- EXERCISE PROMPT -
The answer should be every line below, repeated exactly, with the images left out.

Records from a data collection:
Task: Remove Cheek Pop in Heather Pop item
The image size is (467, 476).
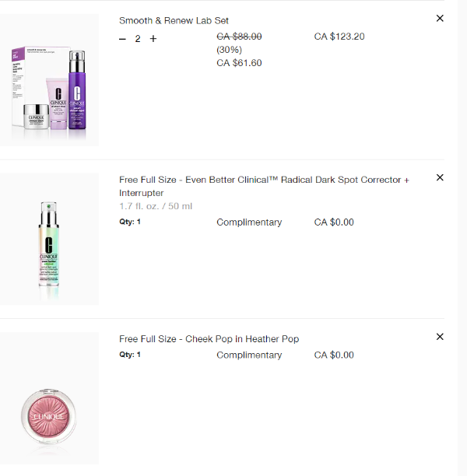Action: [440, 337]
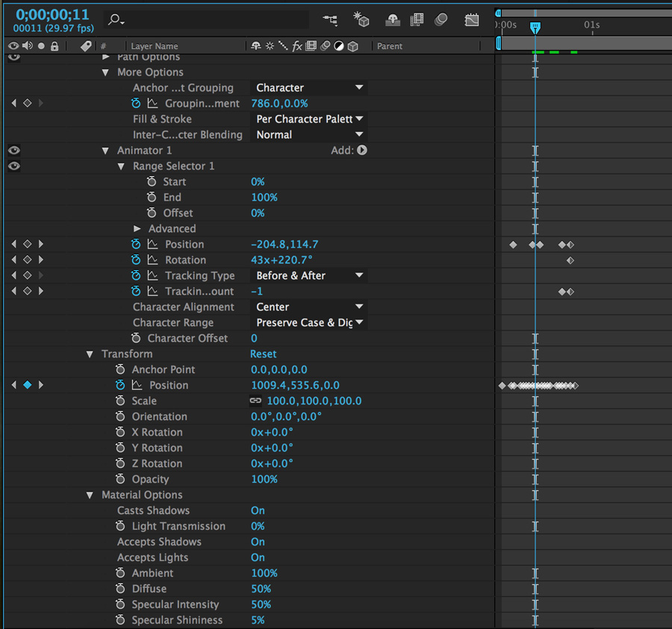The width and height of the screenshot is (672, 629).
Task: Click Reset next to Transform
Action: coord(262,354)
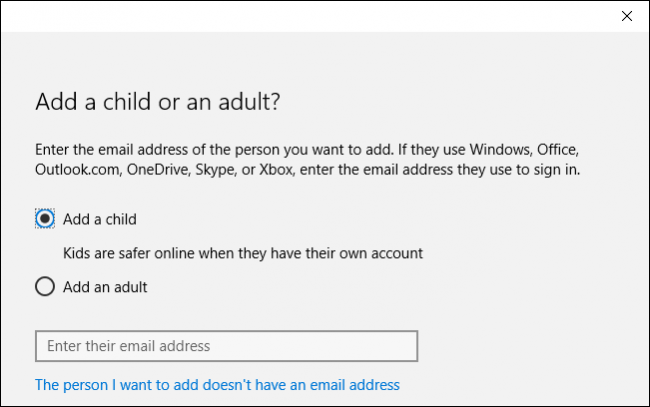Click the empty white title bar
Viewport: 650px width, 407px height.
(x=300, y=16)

- RESULT OF THE TASK -
Task: Remove Cheek Pop in Heather Pop item
The image size is (467, 476).
Action: [440, 337]
The width and height of the screenshot is (672, 629).
Task: Click Reset next to Transform
Action: coord(262,354)
Click the empty white title bar
Viewport: 650px width, 407px height.
(x=300, y=16)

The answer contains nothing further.